Dans cette transition, le hardware devient du matériel générique, des serveurs standards. C’est un changement radical : les besoins de ressources d’infrastructure s’évalueront en termes de volume nécessaire, sans se préoccuper de la forme que cela prendra, car le logiciel est là pour adapter aux applications les ressources physiques, le réseau, le stockage et le calcul. Du coup, le stockage se consomme comme une ressource peu chère, hautement disponible et fiable, performante et partagée entre les applications.
Comment s’organise la protection des données ?
Nous avons notamment travaillé sur un mécanisme qui permet au système de « se guérir » lui-même : il repère les pannes et écarte les disques défaillants. Les opérateurs interviennent ainsi de moins en moins dans le système.
Différents mécanismes existent pour protéger les données. Le premier consiste à détecter très vite les données manquantes ou la disparition de données. En outre, nous protégeons les données soit en les répliquant simplement, soit en utilisant des modèles et des calculs mathématiques pour les recréer. C’est historiquement ce que les informaticiens ont toujours fait, mais la différence vient d’un système de plus en plus distribué. On reconstruit donc ces données de façon de plus en plus rapide et cette distribution permet au système de continuer à fonctionner globalement en cas de panne d’un disque. Or les gros systèmes utilisent des milliers de disques et une panne sur l’un d’entre eux est un événement quasiment quotidien. La résolution de ces événements doit donc être complètement automatisée. C’est révolutionnaire pour les départements informatiques, car aujourd’hui, les acteurs traditionnels vendent au département informatique de pouvoir changer un disque en 4 heures.
Nous échangeons donc un service haut de gamme, mais très cher en RH (un technicien sur site 24 heures sur 24), par la fiabilité et l’automatisation procurées par le logiciel.
Comment gérer la croissance exponentielle des données ?
À l’heure actuelle, les banques ne peuvent pas garder toutes les données ou informations collectées, car cela revient trop cher. Pourtant, avec les technologies de Big Data, ces données, correctement exploitées par un Data Scientist, peuvent être une mine d’or.
L’architecture de type « software defined » permet de rendre le coût du stockage suffisamment bas pour envisager de garder toutes les données issues des transactions ou des interactions entre l’établissement et ses clients.
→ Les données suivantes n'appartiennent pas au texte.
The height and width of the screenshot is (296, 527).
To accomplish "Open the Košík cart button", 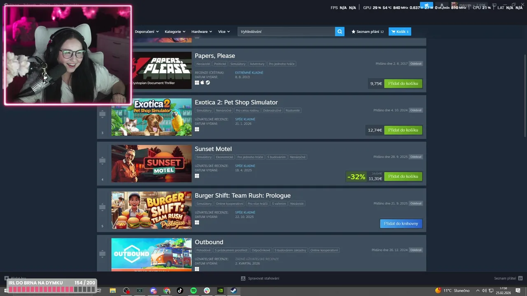I will point(400,32).
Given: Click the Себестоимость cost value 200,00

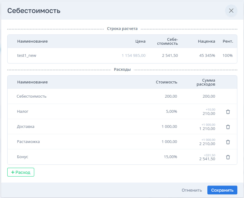Looking at the screenshot, I should [171, 96].
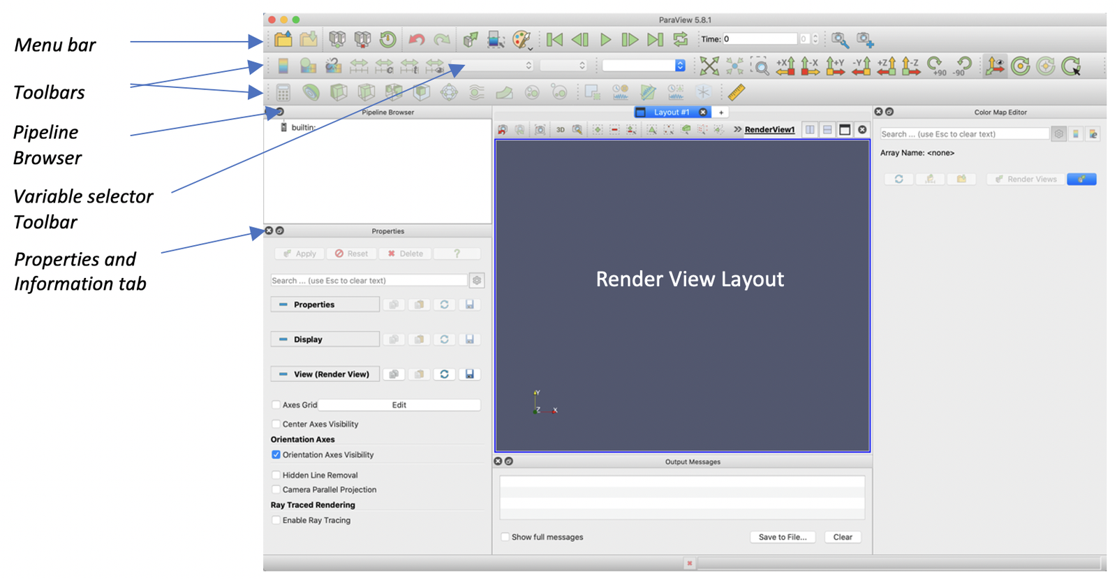Click the Clear output messages button
Screen dimensions: 1117x579
click(x=842, y=537)
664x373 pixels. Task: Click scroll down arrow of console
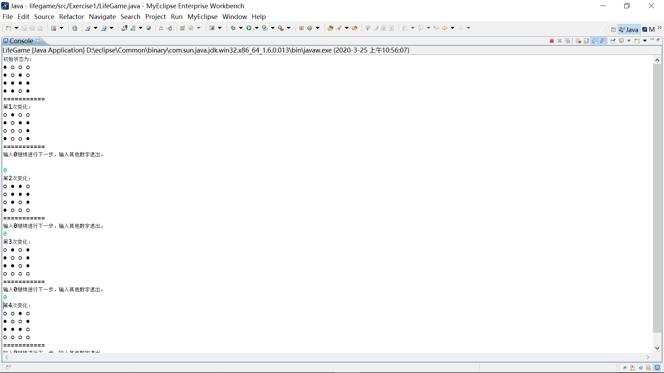[657, 348]
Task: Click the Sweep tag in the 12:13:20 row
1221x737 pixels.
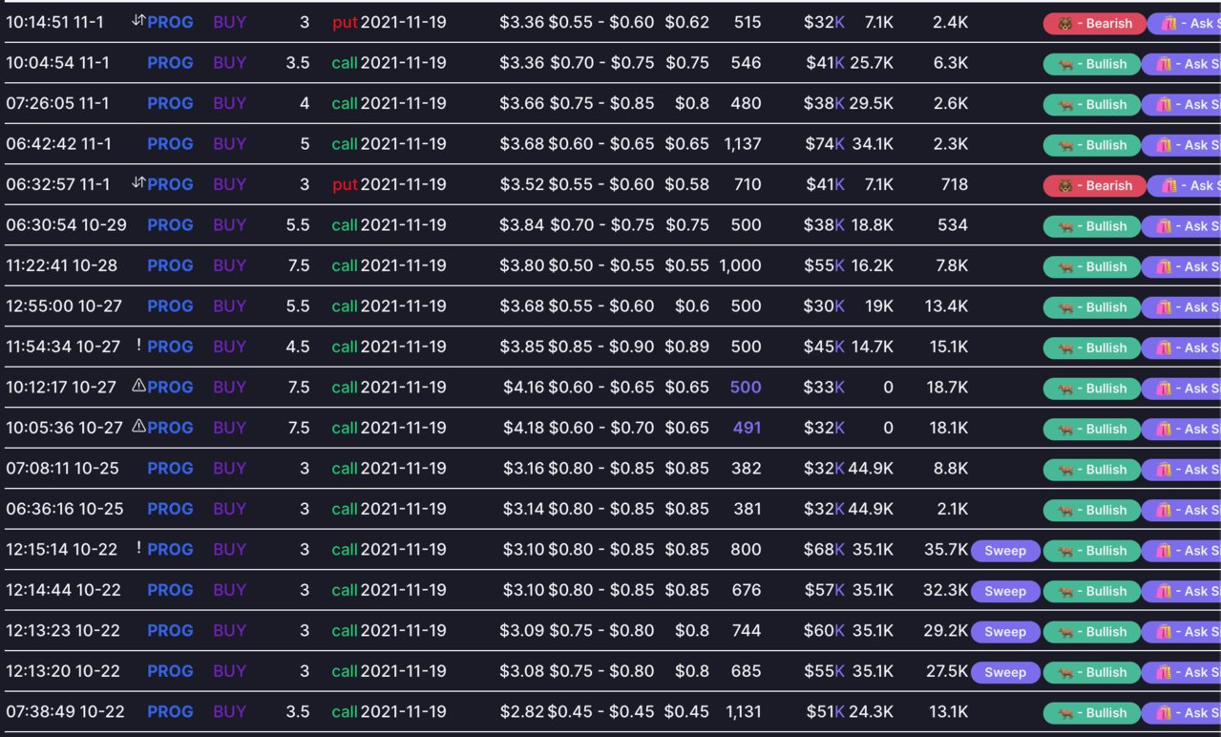Action: 1005,672
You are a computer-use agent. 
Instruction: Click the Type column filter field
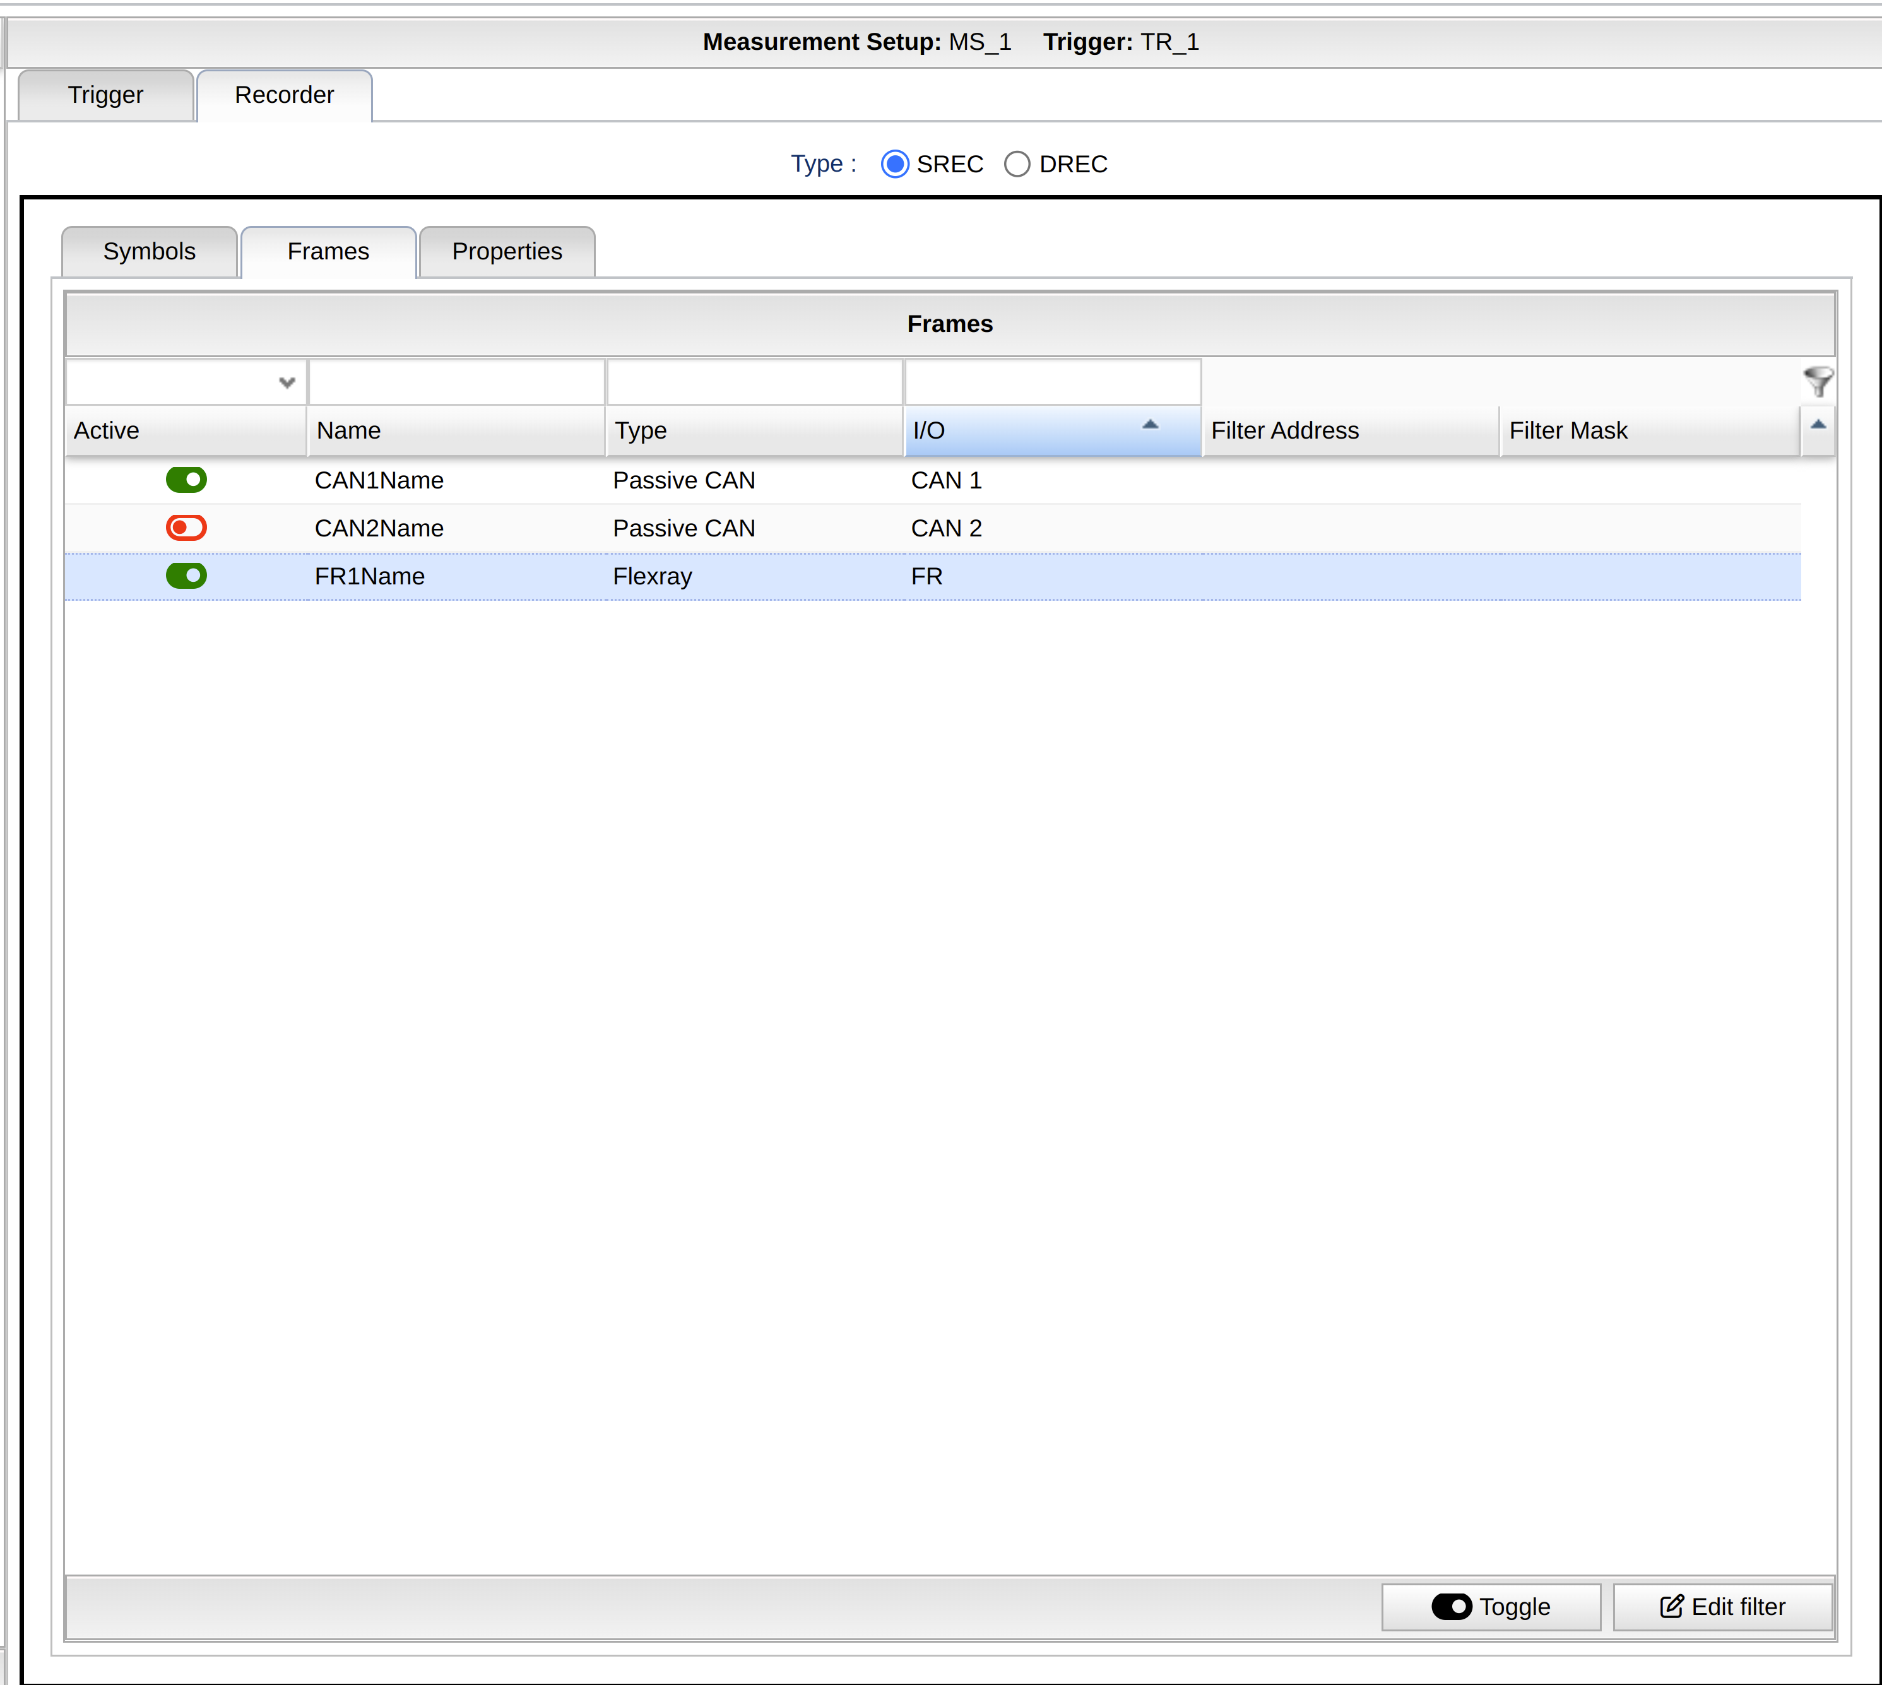754,382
Quelles sont les économies réalisées ?
L’architecture « software defined » génère de nombreuses sources d’économie : matériel générique, et donc moins cher, meilleure utilisation des ressources grâce à la mutualisation (absence de silos), automatisation des tâches, réduction des pannes, pérennité de l’infrastructure (migration de données superflue)… Il en résulte une réduction du coût total d’exploitation d’un facteur 2 à 4. En pratique, nous constatons que nos clients augmentent les capacités stockées à coût constant plutôt que de réduire les budgets.
Certaines banques ont-elles déjà réorganisé leur système de cette façon ?
Nous avons déjà deux clients bancaires aux États-Unis, où se font jour des initiatives fortes des directions bancaires pour faire évoluer l’informatique à marche forcée : plusieurs établissements, comme Fidelity ou Wells Fargo, se sont exprimés publiquement sur ce sujet. On ne constate pas le même sentiment d’urgence dans les banques européennes, qui voient encore souvent les SI comme un outil à l’appui des métiers, et non comme un aspect stratégique de leur activité, sans compter les enjeux sociaux. Mais elles y viendront : cette transformation est inexorable et elle est aussi une opportunité pour les banques d’avoir une meilleure interaction avec leurs clients.